It’ll Do – Hot Air Baloon

23 Nov

It’ll Do

Copyright William J. Conaway, 1989


Anyone knows that hot air will rise; Thad Holtzer decided he would build a hot air balloon.We thought that it was a good idea, but his wife, Berenice didn’t. Thad is a determined person. He worked a farm for his dad, east of Cherryville. It wasn’t exactly the best land and it sure didn’t have all the best equipment. He was supporting his folks as well as his two kids.

He was a serious sort. Outside of stopping in for an occasional beer and going to church Wednesday nights and Sundays, he never got much recreation. We at the bar agreed that flying in a hot air balloon certainly came under the heading of recreation!

“Thad, buddy, you don’t know jack-shit about running one of those things, do you?” said J.C. as he lined out what could have been a balloon in a beer puddle on the bar”.

Nope, but it can’t be too hard to learn. I mean, what do you have to know about floating around?” He put Berenice to work sewing it. It turned out to be a patch-work quilt balloon.

Thad came into the It’ll Do on a Thursday afternoon. He said the necessaries to everyone and smiled over his dark beer.

“I figure to go up in my hot air balloon tomorrow, and I’d like for all of you to be there. You’ve always been good to me. I want you all to come to see me off”.

Mavis said that if Montgolfier could do it, she would bet that Thad could, Alice Mae cried.

In the back room J.C. was giving three-to-one that it wouldn’t get off the ground. We all agreed to meet at the farm the next morning, when it was cool and the balloon would have a better chance.

He shouldn’t have tried to take his dog, Jethro, up with him though—if he hadn’t, there might not have been any problem.

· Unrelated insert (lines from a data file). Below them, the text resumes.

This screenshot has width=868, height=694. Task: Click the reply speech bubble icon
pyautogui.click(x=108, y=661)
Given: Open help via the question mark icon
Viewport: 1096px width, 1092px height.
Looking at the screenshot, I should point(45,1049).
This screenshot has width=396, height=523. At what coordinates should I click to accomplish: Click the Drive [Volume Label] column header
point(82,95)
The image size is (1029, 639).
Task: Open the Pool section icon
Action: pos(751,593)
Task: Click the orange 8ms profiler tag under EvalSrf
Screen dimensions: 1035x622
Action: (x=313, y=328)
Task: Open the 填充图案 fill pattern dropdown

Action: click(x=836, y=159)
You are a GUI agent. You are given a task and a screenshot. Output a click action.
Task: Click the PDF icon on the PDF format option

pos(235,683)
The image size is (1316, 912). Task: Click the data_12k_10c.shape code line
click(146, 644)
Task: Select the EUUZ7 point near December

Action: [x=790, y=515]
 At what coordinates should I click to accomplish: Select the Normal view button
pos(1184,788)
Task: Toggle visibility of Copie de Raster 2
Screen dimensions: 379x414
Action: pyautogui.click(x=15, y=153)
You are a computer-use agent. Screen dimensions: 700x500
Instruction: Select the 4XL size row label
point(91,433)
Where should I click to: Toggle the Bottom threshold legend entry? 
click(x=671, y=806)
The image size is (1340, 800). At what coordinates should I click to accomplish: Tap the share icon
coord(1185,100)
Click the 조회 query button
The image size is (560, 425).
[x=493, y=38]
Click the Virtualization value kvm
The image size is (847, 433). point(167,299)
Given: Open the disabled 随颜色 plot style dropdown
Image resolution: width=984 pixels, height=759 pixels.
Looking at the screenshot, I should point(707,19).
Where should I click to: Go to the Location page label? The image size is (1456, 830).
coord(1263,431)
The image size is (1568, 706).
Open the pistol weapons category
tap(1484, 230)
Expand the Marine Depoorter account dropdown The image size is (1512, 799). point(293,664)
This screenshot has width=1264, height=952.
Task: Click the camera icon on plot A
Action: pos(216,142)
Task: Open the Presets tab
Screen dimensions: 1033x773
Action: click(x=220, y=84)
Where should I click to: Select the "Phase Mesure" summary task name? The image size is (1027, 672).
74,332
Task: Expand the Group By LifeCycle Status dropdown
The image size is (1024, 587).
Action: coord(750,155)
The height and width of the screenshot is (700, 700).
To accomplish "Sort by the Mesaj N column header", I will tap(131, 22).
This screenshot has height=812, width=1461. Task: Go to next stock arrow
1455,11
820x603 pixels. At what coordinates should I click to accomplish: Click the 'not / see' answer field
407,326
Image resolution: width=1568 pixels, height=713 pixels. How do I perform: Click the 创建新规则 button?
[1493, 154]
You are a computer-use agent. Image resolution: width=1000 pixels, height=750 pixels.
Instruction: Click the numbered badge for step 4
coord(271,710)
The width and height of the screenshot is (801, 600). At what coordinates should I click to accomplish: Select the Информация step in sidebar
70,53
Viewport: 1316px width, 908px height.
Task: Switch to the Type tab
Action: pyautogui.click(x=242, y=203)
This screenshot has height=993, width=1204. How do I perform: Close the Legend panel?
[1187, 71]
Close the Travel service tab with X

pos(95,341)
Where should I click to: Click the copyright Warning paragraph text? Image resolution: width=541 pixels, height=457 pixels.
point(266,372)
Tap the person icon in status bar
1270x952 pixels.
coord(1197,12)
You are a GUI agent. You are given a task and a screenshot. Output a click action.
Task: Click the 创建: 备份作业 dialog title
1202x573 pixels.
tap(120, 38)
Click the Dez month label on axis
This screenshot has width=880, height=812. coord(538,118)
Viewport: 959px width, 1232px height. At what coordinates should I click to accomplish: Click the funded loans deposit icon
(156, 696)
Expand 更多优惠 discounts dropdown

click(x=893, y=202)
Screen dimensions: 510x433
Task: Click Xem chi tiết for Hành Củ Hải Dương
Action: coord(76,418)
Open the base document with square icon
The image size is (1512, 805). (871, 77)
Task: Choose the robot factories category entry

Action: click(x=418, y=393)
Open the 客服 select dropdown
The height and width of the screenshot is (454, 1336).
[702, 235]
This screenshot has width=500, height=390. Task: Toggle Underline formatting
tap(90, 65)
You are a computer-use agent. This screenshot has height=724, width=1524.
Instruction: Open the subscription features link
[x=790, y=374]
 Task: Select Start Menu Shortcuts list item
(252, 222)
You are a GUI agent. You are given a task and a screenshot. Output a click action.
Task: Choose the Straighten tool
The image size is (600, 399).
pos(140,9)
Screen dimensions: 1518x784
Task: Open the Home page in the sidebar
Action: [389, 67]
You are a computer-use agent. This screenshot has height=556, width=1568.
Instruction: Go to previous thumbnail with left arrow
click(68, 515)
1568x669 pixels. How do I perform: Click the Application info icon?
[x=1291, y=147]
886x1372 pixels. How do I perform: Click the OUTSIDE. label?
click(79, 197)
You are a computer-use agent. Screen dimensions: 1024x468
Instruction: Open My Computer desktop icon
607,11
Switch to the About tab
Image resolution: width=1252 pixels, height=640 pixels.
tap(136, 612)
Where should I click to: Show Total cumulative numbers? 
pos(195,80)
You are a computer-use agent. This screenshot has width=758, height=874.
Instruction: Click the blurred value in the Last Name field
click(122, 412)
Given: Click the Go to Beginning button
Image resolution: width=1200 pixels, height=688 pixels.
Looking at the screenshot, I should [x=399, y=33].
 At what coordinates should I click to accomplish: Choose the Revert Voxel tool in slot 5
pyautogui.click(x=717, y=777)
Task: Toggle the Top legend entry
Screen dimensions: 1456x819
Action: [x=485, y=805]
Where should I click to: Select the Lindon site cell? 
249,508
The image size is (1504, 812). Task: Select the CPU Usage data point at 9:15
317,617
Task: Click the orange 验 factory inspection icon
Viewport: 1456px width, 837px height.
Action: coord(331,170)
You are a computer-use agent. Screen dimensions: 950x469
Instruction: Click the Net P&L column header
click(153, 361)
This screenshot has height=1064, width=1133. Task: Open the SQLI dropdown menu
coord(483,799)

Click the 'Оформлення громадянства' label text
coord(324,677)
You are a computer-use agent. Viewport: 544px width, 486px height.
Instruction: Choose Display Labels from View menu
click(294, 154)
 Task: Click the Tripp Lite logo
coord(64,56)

Jethro was just about as good a farm dog as a person would want—he was more-or-less yellow in color and big enough that you didn’t have to worry about him. We didn’t think he’d be any good up in the air, though. That may not be fair: as far as any of us knew he had never been further up in the air than when he jumped up to catch a fly or moth. In any case, it was Thad’s responsibility—it was his hot air balloon.

When the sun came up Thad had already laid out his hot air balloon on the ground and had connected up the burner for it, his welding outfit. There were only two problems: it’s not easy to fill up a gunny sack with hot air, and it’s not easy to get a big dog, like Jethro, into it. But it got done.

So a little before noon they took off together. They went right up and drifted off to the East. Lake Fenian is over that way. Not since Vera and I had sank in the submarine has any of our crowd been out to the lake. There they went, and I want to tell you that there has never been a prettier sight in Cherryville.

Jethro was barking and Thad was standing there in the basket as proud as if he’d just had twins. Jethro, of course, didn’t know very much about flying—and he took a mind to jump out. This could have been serious, but they were directly over Lake Fenian.

We all saw Jethro go—he sailed out of the hot air balloon like he was going home and he landed in the lake, and there’s one thing about Jethro—he can swim.

When Jethro left, the balloon must have jumped up a good thousand feet. That left Thad floating around up there all alone. The last Berenice heard, he was somewhere over Nebraska.